CHRISTIAN AID RAISES ALARM ON G7 PLAN FOR COMPULSORY TAX ARBITRATION

G7 leaders’ support for fairness in the global tax system is welcome but their backing for compulsory binding arbitration in disputes about multinationals’ taxes is deeply troubling, Christian Aid said today.

After meeting in Elmau, Germany, G7 leaders’ declared themselves ‘committed to achieving a fair and modern international tax system which is essential to fairness and prosperity for all’.

In a surprise move, they also backed OECD (Organisation for Economic Co-operation and Development) work on binding arbitration in international disputes about how particular multinational companies are taxed. The OECD had not suggested that it was consulting on compulsory arbitration – but the G7 declaration suggests otherwise.

Joseph Stead, Christian Aid’s Senior Adviser on Economic Justice, warned that compulsory binding arbitration could stack the international tax system yet further against people living in poverty.

“Not content with failing adequately to engage developing countries in the process of international reform of the rules on taxing multinational companies, it now seems that the G7 is keen to tell developing countries that they should also forfeit all power over how the new rules should be applied,” he said. 

“The G8’s Lough Erne declaration in 2013 referred to ‘restoring confidence in the fairness…of our international tax rules’ and seeking ‘to ensure…that developing countries are able to secure the benefits of progress’. That now looks dangerously close to being hot air,” added Mr Stead.

“Unless any new system of mandatory, binding arbitration is designed carefully, with the full participation of poor countries, this could be yet another way in which developed countries use their economic and political power against the developing world.”

He added that any arbitration process that works for poor countries will have three principles at heart: simplicity, transparency and affordability.  “We hope G7 governments agree and are looking to establish new models for arbitration in full collaboration with developing countries,” said Mr Stead.

“Of course, the best way to deal with disputes is to prevent them from arising.
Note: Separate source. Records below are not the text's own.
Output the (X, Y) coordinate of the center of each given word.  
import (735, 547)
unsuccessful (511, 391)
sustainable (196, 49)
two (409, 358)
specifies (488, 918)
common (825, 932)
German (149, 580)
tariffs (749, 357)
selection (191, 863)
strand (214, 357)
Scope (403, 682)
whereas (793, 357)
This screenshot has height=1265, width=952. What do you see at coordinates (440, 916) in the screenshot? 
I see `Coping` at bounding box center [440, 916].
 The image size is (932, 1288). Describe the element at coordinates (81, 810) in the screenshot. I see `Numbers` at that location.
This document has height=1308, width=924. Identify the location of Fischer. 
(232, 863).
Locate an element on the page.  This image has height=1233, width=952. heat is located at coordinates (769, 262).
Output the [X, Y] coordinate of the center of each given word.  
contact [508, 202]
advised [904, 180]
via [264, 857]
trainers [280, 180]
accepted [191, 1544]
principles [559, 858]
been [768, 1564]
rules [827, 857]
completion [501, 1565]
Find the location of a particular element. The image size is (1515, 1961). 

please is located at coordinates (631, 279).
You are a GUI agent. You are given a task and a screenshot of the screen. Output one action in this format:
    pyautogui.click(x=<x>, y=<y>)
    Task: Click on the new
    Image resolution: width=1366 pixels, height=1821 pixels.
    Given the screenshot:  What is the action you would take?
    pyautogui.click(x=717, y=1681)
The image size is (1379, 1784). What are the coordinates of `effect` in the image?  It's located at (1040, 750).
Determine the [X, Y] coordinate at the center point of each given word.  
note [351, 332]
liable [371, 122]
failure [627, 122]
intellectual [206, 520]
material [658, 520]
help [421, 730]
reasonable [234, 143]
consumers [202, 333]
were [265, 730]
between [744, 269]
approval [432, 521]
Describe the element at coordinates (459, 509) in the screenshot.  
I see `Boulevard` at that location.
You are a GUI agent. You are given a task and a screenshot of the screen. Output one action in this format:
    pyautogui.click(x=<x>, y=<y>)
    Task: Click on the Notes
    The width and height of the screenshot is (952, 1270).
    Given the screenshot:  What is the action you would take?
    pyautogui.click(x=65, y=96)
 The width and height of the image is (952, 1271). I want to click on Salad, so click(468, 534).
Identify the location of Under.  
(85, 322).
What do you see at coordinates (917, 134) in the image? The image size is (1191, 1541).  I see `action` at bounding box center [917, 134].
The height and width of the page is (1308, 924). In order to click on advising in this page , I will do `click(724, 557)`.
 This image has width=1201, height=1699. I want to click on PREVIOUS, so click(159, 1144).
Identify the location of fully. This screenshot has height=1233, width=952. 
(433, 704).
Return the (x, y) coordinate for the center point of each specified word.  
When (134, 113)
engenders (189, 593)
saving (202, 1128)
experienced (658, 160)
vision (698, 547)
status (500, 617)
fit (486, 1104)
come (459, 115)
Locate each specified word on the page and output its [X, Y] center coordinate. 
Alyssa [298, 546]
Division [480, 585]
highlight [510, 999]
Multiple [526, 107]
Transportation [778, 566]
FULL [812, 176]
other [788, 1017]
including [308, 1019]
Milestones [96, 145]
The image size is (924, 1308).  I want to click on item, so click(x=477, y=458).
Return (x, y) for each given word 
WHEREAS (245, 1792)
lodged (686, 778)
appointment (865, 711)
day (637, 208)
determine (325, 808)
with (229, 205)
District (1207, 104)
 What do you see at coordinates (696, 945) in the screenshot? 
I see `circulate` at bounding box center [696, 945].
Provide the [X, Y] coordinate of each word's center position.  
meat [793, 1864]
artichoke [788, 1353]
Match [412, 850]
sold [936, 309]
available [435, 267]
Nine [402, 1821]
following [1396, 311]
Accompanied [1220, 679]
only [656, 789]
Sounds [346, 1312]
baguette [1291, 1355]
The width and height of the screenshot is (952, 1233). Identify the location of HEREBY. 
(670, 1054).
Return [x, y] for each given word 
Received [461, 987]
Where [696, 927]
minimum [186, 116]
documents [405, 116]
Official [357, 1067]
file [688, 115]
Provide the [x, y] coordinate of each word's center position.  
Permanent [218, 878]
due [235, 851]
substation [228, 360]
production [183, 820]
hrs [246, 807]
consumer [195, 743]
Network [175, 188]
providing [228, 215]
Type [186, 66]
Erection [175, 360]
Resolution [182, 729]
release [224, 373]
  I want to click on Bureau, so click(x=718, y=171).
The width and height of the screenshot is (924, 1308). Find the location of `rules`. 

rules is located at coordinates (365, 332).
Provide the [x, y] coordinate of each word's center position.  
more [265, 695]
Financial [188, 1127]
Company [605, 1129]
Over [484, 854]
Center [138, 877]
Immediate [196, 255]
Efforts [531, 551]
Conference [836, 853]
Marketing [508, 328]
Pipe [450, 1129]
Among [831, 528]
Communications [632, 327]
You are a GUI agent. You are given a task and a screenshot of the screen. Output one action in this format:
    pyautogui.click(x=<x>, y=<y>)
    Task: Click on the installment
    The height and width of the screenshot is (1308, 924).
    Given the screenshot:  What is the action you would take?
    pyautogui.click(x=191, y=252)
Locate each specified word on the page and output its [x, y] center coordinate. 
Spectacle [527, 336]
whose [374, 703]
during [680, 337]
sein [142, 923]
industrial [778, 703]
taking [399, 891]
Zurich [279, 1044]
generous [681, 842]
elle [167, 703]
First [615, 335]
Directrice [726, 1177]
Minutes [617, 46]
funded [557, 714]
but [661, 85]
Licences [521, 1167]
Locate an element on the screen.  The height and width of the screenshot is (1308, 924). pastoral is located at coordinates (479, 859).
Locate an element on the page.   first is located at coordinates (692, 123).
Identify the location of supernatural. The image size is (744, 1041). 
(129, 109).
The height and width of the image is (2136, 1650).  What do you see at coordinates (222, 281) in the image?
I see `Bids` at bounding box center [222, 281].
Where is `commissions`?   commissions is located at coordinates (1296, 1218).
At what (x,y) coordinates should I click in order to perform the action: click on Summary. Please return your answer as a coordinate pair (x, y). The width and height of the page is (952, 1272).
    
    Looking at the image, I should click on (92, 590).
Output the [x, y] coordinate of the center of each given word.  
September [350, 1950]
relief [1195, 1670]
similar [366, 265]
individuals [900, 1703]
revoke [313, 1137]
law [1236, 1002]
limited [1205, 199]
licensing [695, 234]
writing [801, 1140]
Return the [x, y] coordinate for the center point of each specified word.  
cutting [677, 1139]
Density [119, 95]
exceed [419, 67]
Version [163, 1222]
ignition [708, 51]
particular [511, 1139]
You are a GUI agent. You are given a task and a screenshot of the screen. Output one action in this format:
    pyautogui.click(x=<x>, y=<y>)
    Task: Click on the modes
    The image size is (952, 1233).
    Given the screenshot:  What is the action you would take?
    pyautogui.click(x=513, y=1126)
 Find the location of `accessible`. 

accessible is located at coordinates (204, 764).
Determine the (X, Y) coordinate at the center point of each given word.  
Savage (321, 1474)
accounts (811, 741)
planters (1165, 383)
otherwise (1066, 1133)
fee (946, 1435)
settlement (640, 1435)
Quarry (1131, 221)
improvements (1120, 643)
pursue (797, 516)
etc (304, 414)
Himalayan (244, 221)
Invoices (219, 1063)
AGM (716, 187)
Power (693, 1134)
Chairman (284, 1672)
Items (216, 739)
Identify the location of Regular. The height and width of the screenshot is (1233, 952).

The G7’s new support for mandatory arbitration suggests an awareness that the OECD ‘BEPS’ project to catch up with multinational tax dodgers will not prevent disputes. 

“This seems realistic. Because BEPS is not looking at fundamental reform of the international corporate tax system, it will not address the root causes of problems with that system.”

Mr Stead said recommendations from the newly formed Independent Commission for the Reform of International Corporate Taxation (ICRICT) were the best way forward.

“We urge the G7 to look at the corporate tax reform recommendations from ICRICT and to start the move to a proper reform of international tax rules and norms that will work for all countries, and so reduce the number of disputes.”

Mr Stead added that there is increasing awareness of the problems that arbitration can cause in other fields, notably Investor State Dispute Resolution mechanisms in trade and investment treaties.